Trial Shows Promise for Topical Treatment for VIN

Surgery is a common treatment for vulvar intraepithelial neoplasia (VIN) 2/3, the precursor to human papillomavirus (HPV) squamous cancers. However, there can be adverse side effects, including discomfort and scarring, and variable risks of recurrence.

“If you get clear margins during surgery, the recurrence risk is about 8% for the first couple years,” says Chad Michener, MD, Vice Chair of Cleveland Clinic’s Obstetrics & Gynecology Institute and holder of the Neil and Barbara Lazar Endowed Chair in Gynecologic Oncology Research and Education. “If there are positive margins, the risk goes up to about 25%.”

Michener and colleagues recently conducted a phase 1 clinical study to evaluate the safety, tolerability and efficacy of topical artesunate ointment as an alternative treatment for biopsy-confirmed HPV-associated VIN 2/3. The results, published online in October 2023 in a Gynecologic Oncology journal article, indicate that the medical therapy is tolerable with manageable side effects.

Shortcomings of traditional treatments for VIN

Previous studies noted in the journal article point to high recurrence rates (30% to 46%) over time following partial vulvectomy. The recurrence rate for ablation therapy, which is commonly used to treat patients with multiple lesions, is approximately 25%, says Dr. Michener.

In addition, some patients require subsequent treatment. Side effects of repeated excisions and ablative therapies include pain, swelling, scarring, disfigurement, dyspareunia and vulvovaginal dysfunction.

Other trials have examined the use of imiquimod – a topical cream typically prescribed for genital warts – to treat VIN.

“The results were fairly good, but there were a lot of systemic side effects – low-grade fever, malaise, fatigue, diarrhea,” says Dr. Michener. “So, many people stopped using the therapy.” Dr. Michener and his peers collaborated with Frantz Medical Group to trial artesunate, a malaria therapy, for VIN.

Study design and results

Fifteen patients were enrolled in a prospective dose-escalation trial testing either one, two or three treatment cycles. The first group received five-day dosing for one cycle. The next two groups received five-day dosing with a week between subsequent doses.

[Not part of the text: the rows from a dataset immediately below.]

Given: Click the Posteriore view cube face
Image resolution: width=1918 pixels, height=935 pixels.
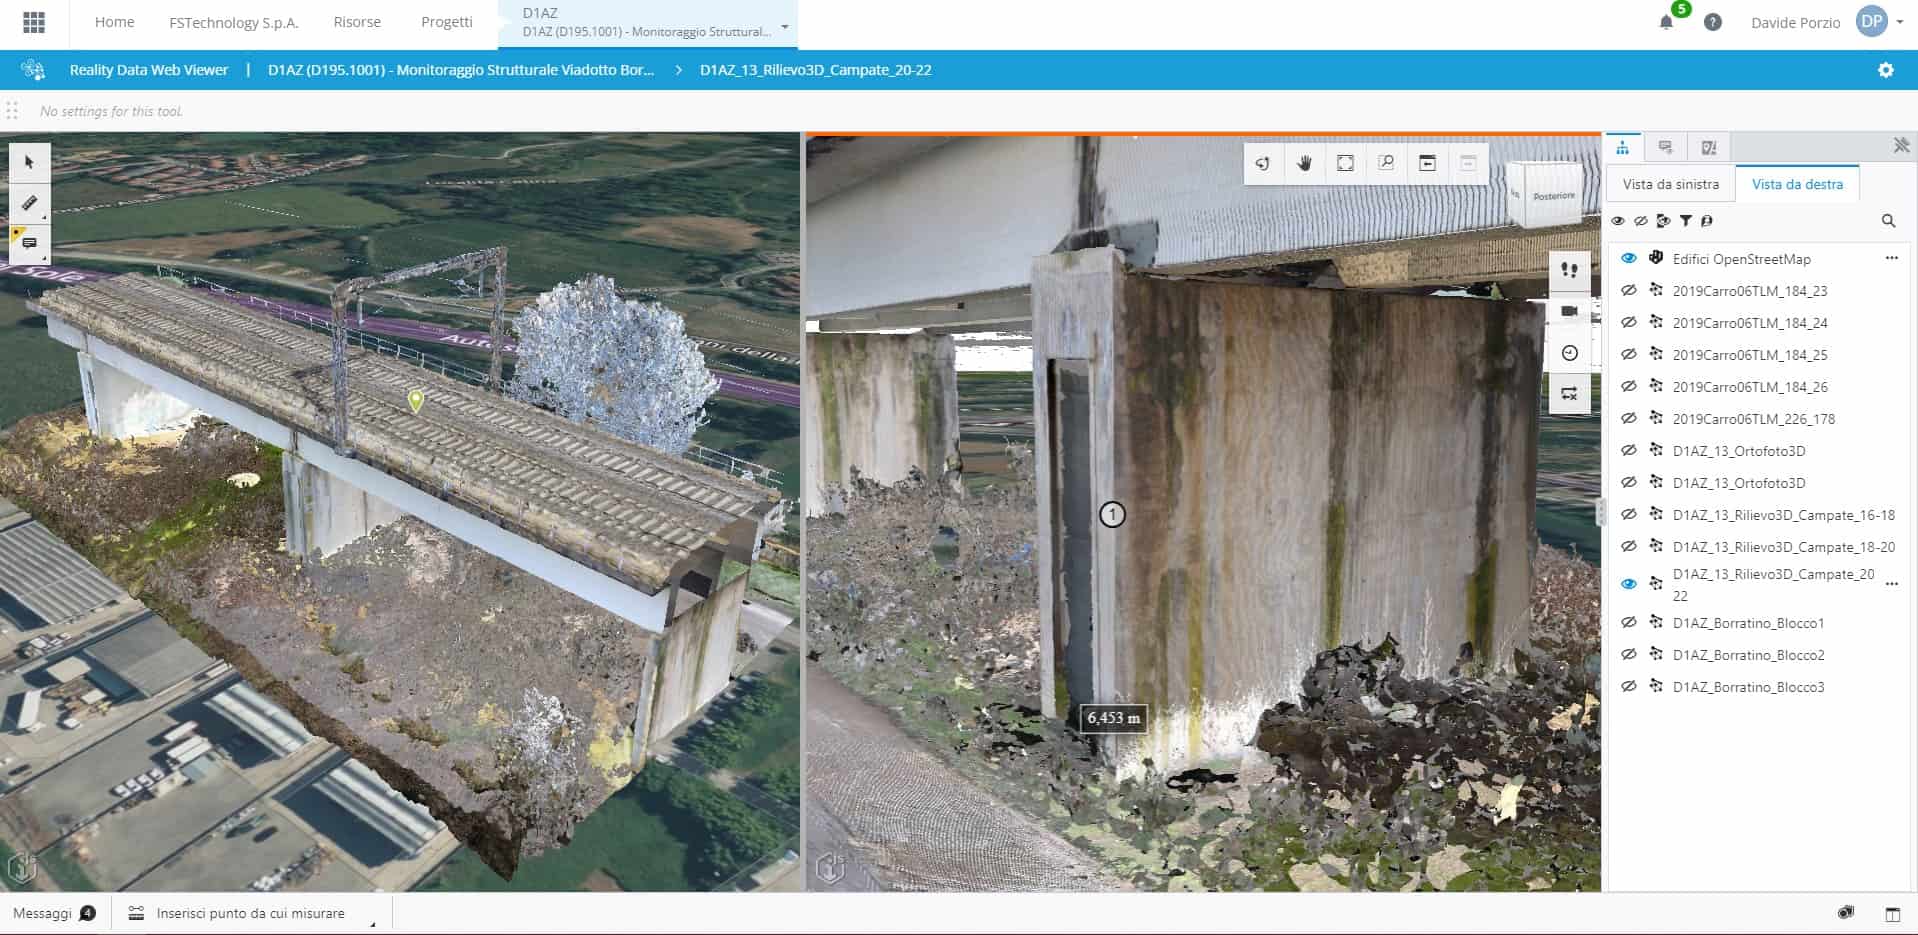Looking at the screenshot, I should [x=1553, y=196].
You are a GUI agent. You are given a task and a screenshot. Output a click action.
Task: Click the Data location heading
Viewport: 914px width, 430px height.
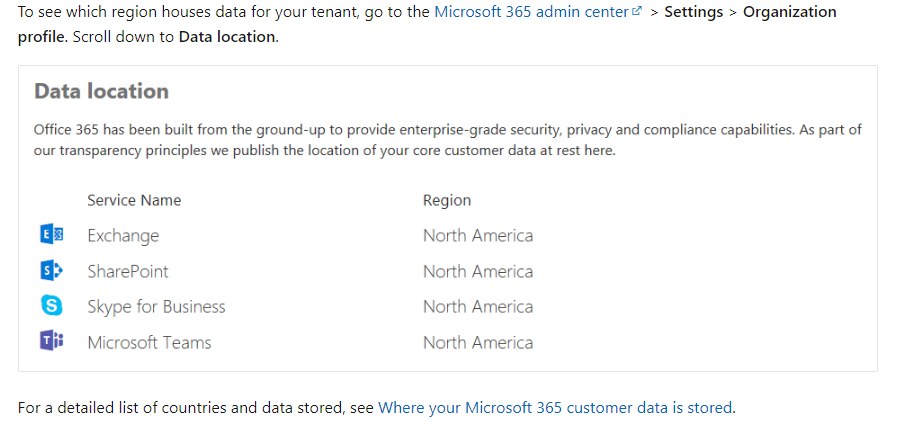click(x=101, y=91)
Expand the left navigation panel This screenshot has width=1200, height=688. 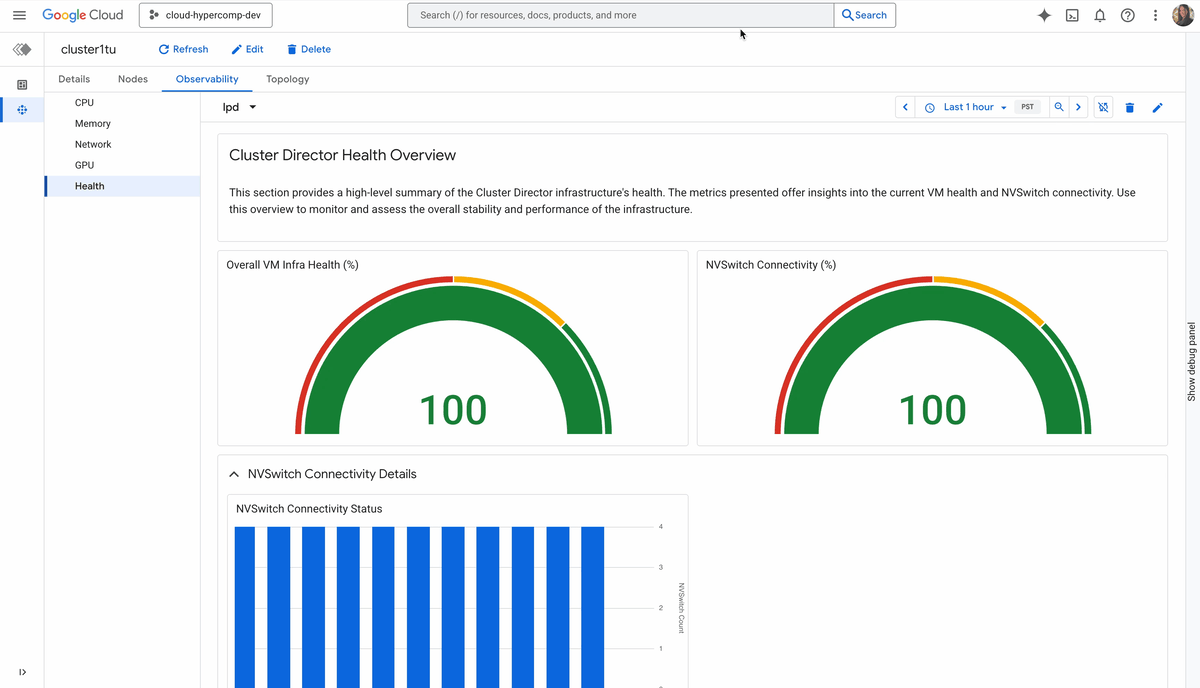pos(22,671)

Participants underwent a clinical assessment before each cycle, including a medical examination and review of completed adverse-event diary cards.

“We found that artesunate is tolerable and safe,” says Dr. Michener. “No patients stopped the therapy due to systemic side effects. A small number of patients missed a dose or a couple of doses due to local side effects, but overall, everybody was able to complete all the cycles they were allotted.” In addition, the researchers saw evidence of lesion regression with topical artesunate therapy. Complete responders underwent biopsy of the treated site at 28 weeks, while partial responders had surgical resection or biopsy and ablation.

Potential for expanded access to treatment

The team is about to begin a phase 2 trial to examine treatment response. It will include an expanded cohort randomized to four cycles of topical artesunate therapy or a placebo group.

One of the advantages of a topical medication for VIN would be democratization of treatment.

“Not everybody has access to surgeries and ablative therapies,” says Dr. Michener. “It would be ground-breaking to be able to treat vulvar intraepithelial neoplasia topically with medications that are stable at room temperature and easily transported.”

Uses for topical artesunate could expand beyond the vulva.

“You could potentially consider treating anything HPV-centric with artesunate because it is a well-tolerated drug that has been given rectally, orally and intravenously for malaria,” says Dr. Michener. “The ultimate goal is to expand treatments for patients with lower genital tract disease who otherwise might not have easy access.”